Tracie Grella, global head of cyber risk insurance at AIG, concurs that CISOs can gain significant amounts of firsthand knowledge simply by engaging their insurers in discussions about cyber threats.
"We see losses across all geographies, across all sized organizations, and all industries. We're able to take all of that information and see quickly what types of claims are being reported. What's the new trend? How are they developing?" she says. "I think there's a good partnership here between insurance carriers and CISOs.

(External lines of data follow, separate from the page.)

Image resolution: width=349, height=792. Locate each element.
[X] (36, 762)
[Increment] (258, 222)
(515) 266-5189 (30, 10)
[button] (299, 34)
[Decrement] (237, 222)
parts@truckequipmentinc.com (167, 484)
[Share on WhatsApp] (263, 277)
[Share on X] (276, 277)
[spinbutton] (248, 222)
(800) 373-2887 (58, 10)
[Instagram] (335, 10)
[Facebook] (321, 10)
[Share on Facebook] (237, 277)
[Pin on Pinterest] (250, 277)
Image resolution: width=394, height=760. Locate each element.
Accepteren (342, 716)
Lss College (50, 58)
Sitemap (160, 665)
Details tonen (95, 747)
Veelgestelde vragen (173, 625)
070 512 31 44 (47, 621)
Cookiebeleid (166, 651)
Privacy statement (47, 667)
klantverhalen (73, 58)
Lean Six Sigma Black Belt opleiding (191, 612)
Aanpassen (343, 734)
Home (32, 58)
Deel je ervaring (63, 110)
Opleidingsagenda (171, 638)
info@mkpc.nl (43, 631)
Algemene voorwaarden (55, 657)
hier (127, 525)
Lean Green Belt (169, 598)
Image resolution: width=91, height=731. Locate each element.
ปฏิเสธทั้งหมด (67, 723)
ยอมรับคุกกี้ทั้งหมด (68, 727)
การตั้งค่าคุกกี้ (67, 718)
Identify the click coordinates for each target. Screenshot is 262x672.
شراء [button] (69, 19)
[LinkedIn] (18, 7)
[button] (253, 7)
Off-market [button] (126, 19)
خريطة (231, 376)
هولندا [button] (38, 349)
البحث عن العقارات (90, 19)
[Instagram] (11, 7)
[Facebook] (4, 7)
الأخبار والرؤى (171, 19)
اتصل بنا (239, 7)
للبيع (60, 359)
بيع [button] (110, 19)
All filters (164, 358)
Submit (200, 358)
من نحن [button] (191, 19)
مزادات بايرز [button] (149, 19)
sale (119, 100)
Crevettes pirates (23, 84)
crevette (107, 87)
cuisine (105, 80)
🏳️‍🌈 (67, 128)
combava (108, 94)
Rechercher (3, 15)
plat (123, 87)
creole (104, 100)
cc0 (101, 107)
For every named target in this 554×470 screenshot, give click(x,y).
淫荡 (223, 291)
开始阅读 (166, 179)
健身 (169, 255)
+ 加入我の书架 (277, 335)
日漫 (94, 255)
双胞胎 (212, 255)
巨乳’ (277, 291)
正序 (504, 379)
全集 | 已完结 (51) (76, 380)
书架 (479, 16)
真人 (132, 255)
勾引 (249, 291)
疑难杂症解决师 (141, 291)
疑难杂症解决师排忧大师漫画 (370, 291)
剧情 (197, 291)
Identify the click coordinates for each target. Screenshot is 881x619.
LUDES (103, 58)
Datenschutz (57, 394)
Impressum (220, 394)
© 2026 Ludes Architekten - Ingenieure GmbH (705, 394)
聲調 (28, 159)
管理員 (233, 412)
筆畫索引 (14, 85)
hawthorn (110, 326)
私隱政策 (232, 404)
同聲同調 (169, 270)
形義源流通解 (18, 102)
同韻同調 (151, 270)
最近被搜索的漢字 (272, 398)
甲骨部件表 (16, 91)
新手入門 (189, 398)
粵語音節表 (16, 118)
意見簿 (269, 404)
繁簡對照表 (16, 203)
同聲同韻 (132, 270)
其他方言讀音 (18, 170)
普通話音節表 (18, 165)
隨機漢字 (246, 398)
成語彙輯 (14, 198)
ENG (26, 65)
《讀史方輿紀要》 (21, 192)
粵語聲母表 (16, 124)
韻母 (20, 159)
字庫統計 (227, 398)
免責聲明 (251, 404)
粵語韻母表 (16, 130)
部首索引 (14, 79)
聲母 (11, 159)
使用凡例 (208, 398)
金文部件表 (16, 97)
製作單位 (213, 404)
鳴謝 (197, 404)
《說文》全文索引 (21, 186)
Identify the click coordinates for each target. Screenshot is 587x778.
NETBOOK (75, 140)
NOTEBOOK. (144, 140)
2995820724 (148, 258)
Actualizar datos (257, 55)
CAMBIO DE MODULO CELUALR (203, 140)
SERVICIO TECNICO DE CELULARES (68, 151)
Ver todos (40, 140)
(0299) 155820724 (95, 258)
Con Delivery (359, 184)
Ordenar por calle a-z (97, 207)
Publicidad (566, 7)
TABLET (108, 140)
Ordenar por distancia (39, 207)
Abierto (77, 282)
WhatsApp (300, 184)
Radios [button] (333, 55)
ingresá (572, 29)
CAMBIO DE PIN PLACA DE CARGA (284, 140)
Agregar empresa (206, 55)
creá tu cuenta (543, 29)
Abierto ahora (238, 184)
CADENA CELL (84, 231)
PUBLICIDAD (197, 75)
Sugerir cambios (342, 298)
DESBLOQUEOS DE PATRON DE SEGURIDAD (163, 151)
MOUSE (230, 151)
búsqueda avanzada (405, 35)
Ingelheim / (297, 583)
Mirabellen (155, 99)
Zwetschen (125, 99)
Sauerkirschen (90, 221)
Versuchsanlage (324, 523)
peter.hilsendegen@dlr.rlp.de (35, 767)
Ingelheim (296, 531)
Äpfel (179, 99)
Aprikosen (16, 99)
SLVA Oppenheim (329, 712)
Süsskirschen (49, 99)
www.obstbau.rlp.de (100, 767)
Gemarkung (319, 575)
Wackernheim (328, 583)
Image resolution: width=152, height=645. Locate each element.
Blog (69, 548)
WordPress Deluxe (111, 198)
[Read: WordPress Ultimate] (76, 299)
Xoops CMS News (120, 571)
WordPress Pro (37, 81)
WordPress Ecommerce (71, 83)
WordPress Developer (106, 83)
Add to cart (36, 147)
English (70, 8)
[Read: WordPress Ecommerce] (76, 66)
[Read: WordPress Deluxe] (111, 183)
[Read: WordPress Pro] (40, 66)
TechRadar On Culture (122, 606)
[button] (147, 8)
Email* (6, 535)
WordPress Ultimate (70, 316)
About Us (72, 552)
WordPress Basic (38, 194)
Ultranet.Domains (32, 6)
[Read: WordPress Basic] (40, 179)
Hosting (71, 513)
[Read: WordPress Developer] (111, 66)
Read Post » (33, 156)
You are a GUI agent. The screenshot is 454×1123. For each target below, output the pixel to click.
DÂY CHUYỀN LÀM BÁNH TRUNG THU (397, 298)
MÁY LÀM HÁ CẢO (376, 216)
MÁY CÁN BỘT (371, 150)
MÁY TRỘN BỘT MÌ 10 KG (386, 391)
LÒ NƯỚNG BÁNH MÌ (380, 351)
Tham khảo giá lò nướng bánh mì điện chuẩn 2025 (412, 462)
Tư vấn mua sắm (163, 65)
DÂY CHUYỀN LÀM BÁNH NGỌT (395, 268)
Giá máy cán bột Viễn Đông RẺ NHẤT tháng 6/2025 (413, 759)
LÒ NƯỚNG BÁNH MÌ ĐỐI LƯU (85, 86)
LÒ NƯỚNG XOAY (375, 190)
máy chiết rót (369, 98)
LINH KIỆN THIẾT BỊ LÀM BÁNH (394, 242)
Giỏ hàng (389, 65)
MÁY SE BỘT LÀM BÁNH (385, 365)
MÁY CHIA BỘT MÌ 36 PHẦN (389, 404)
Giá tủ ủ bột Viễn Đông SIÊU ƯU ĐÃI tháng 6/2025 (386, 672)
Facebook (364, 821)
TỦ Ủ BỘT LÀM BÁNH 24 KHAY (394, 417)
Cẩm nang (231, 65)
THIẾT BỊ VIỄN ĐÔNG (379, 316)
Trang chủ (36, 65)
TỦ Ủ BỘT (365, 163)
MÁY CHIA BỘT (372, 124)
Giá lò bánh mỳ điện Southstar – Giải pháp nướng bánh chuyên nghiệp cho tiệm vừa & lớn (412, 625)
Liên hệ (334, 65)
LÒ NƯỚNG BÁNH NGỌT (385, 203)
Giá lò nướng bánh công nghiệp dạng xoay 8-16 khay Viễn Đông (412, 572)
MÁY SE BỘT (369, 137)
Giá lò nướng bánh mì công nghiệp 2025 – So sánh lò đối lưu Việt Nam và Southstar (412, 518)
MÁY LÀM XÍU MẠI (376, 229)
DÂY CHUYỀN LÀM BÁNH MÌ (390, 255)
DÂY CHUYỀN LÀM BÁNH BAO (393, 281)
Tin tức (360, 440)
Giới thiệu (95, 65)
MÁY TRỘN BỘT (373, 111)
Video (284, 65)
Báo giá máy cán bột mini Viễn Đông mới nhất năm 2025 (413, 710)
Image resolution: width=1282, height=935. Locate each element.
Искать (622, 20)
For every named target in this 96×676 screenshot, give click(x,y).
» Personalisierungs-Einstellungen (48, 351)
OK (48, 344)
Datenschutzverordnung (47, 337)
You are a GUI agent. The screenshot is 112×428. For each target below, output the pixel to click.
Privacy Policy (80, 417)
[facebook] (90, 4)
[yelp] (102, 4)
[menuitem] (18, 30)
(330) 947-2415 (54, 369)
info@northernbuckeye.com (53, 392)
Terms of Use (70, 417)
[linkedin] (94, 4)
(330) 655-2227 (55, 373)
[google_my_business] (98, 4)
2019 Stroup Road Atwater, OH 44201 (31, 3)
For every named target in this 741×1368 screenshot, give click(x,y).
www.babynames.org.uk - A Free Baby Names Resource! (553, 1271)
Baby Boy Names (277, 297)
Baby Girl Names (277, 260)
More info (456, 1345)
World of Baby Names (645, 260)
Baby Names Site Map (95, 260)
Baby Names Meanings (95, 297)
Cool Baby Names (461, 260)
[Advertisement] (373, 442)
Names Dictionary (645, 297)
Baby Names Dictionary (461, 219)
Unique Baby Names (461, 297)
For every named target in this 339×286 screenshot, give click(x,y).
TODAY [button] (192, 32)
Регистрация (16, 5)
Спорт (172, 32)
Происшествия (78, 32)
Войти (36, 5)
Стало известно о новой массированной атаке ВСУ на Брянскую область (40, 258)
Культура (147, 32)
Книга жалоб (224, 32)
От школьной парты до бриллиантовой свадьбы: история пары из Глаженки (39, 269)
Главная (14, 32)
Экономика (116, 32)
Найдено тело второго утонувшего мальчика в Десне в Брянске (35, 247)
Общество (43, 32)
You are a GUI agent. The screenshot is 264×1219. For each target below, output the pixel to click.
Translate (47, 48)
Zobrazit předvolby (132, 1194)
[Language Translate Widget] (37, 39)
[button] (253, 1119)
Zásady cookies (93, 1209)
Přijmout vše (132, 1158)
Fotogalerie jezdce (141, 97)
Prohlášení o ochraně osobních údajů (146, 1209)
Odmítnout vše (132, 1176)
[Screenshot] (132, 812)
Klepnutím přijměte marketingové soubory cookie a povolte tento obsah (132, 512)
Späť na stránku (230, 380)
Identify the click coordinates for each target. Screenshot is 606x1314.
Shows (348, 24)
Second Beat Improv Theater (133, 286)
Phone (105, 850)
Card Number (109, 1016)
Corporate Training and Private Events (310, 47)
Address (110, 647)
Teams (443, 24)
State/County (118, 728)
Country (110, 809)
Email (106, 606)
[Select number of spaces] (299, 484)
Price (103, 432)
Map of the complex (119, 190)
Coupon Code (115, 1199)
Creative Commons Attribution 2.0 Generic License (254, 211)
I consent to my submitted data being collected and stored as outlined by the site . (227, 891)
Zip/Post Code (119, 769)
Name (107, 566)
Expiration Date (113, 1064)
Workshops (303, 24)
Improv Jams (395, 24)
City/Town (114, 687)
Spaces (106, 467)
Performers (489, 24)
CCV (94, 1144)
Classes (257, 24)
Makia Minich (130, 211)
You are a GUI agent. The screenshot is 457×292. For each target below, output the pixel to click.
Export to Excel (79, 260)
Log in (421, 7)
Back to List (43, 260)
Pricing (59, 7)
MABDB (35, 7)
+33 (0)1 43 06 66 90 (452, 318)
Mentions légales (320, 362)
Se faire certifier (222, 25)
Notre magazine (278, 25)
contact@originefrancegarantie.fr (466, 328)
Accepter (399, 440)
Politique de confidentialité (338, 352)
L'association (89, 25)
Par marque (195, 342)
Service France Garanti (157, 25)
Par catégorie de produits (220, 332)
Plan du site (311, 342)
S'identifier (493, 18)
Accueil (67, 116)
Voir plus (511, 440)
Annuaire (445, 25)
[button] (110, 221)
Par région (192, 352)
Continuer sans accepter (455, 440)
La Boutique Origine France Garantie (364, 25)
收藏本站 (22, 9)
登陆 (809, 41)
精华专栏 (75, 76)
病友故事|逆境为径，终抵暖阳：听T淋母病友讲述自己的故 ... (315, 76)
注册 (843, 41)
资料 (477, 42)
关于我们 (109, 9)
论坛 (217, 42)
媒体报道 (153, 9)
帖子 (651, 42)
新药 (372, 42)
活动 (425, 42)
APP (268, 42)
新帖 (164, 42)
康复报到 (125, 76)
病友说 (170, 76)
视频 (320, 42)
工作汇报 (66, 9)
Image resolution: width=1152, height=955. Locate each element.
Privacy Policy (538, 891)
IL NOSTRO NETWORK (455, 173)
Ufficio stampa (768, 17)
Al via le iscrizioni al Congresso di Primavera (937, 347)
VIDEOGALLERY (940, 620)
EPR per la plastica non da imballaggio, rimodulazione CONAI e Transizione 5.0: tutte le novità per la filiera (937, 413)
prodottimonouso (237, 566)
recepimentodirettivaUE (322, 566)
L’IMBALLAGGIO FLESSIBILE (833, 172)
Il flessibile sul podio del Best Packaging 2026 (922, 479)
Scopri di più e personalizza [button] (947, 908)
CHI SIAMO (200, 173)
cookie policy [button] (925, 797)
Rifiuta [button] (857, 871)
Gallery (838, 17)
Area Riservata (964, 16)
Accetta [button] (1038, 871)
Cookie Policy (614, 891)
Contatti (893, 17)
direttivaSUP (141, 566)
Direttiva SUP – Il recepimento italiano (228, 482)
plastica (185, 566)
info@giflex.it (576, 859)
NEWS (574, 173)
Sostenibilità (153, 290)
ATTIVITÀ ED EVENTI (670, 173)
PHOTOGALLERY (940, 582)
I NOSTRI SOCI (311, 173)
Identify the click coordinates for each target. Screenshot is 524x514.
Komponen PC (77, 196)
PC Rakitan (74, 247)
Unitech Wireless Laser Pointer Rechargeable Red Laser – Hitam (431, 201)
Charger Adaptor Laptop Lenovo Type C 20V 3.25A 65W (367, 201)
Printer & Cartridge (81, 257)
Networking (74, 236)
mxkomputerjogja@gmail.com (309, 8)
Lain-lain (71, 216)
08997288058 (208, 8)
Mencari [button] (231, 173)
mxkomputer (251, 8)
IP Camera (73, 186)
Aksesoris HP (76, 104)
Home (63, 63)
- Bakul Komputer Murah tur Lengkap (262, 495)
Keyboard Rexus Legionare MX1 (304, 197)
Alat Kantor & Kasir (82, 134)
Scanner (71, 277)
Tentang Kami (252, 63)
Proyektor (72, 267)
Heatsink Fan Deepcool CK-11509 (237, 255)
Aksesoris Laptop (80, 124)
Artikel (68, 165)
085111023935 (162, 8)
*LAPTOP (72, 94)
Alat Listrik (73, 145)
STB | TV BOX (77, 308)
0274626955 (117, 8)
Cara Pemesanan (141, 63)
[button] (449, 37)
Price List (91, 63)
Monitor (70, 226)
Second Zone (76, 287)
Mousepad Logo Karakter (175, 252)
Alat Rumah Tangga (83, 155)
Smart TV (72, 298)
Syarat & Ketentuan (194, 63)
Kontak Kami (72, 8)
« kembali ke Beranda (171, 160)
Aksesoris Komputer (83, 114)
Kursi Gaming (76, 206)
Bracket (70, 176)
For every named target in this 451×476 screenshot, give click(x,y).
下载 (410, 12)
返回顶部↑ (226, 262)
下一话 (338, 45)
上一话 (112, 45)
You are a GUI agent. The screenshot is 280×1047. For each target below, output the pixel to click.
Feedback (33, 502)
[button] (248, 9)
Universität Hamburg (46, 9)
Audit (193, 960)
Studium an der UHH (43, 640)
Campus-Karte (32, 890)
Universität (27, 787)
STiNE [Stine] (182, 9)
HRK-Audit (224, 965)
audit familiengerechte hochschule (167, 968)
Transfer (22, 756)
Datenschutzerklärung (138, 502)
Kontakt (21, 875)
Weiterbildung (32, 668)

This partnership is very instrumental in helping organizations improve their security posture."
CISO at the Table
While CISOs often are included in cyber insurance discussions at large companies, small and some midsize organizations might not have a corporate CISO position and are thus at a disadvantage, especially if there is an insurance claim, notes attorney Scott Godes, partner and co-chair of the Insurance Recovery and Counseling Practice at the law firm Barnes & Thornburg LLP, as well as the co-chair of the firm's Data Security & Privacy Practice.
"In a perfect world, a CISO would take as many steps as possible, as a best practice, to engage with the claim adjuster and, if counsel for the carrier is involved, to discuss the proposed courses of action and ideally be provided with a hard yes and affirmative answer to the proposed course of action," Godes says.
Without a CISO in place, organizations have non-technologists addressing technical cybersecurity issues, potentially putting the client at risk. Because cyber insurance is a risk transference function, organizations need a strong CISO "to be in front of the board and explain the importance of the issues at hand that have been presented by the carriers overall," Godes adds.
Filling out cybersecurity insurance applications alone is no small task. AIG's Cyber Insurance — Ransomware Supplemental application is 14 pages, with many of the questions requiring a significant amount of technical expertise. Failing to answer questions correctly could see a claim denied for providing misinformation or even the organization being sued by the insurance carrier.
"Having the actual boots on the ground is critically important to filling out these insurance applications," says Marc Schein, national co-chair of the Cyber Center of Excellence and a risk management consultant at Marsh McLennan Agency.
The general counsel or chief financial officer oftentimes is the decision maker for the insurance, Schein notes, "but when we're talking about the actual representations that we're putting together for an application, we want to have the folks that are actually boots on the ground, engaged in the conversation that way, [so] there's not a material misrepresentation from the organization to the insurer, which, again, could cause a denial of claim."
The chaos faced by the cyber insurance industry facing during the pandemic has lessened, he adds. CISOs who focus on Marsh's list of key cybersecurity controls now can get better rates and terms than a year ago.